In the records below, find the line containing "You are a GUI". Output it and every line after it to the end, unchanged, with no pictures.

_Stored records_
.....

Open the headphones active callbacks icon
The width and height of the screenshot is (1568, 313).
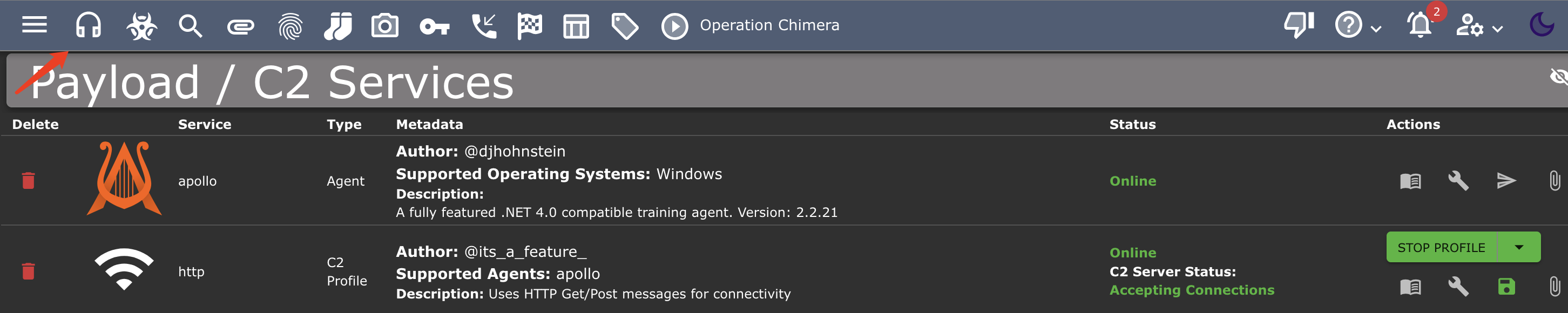click(88, 25)
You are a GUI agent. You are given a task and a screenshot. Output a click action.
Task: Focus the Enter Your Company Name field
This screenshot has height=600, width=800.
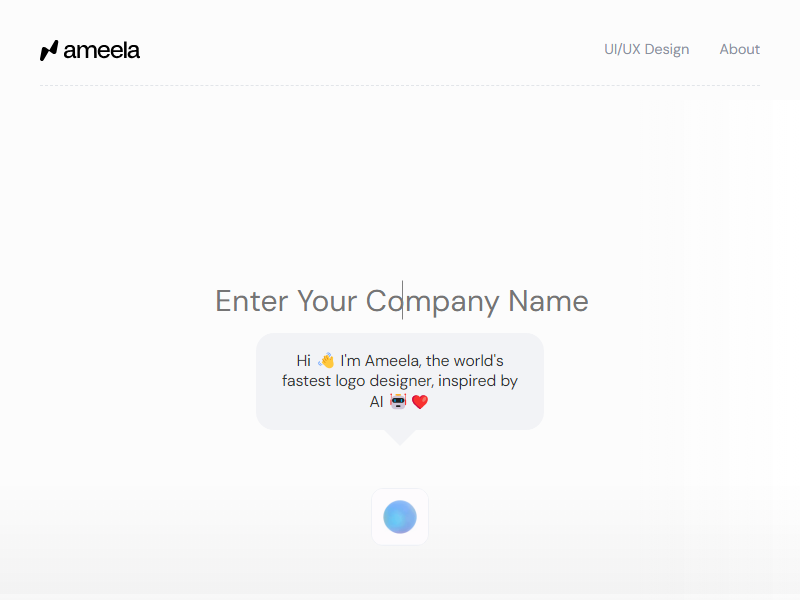401,300
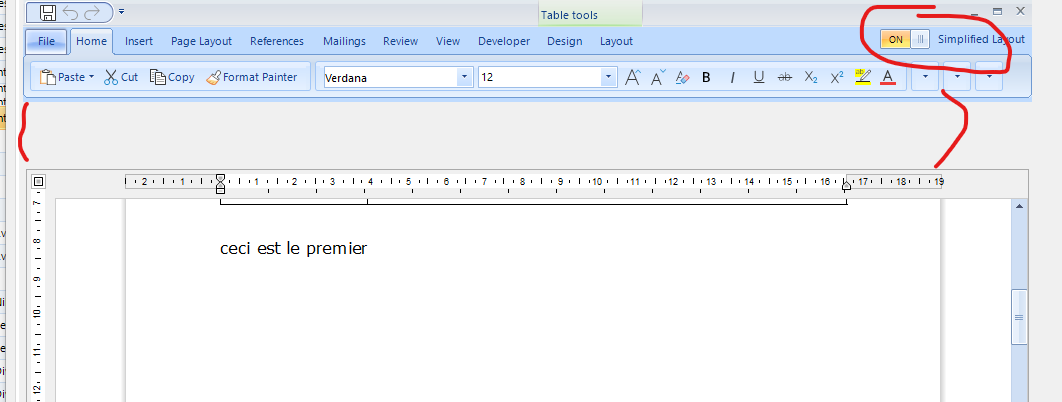Click the Grow Font icon
Image resolution: width=1062 pixels, height=402 pixels.
(x=632, y=77)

.....

_TASK ANSWER_
You are a GUI agent. You are given a task and a screenshot. Output a click action.
Task: Focus the Enter Your Company Name field
This screenshot has height=600, width=800.
401,300
Click the Grow Font icon
Image resolution: width=1062 pixels, height=402 pixels.
(x=632, y=77)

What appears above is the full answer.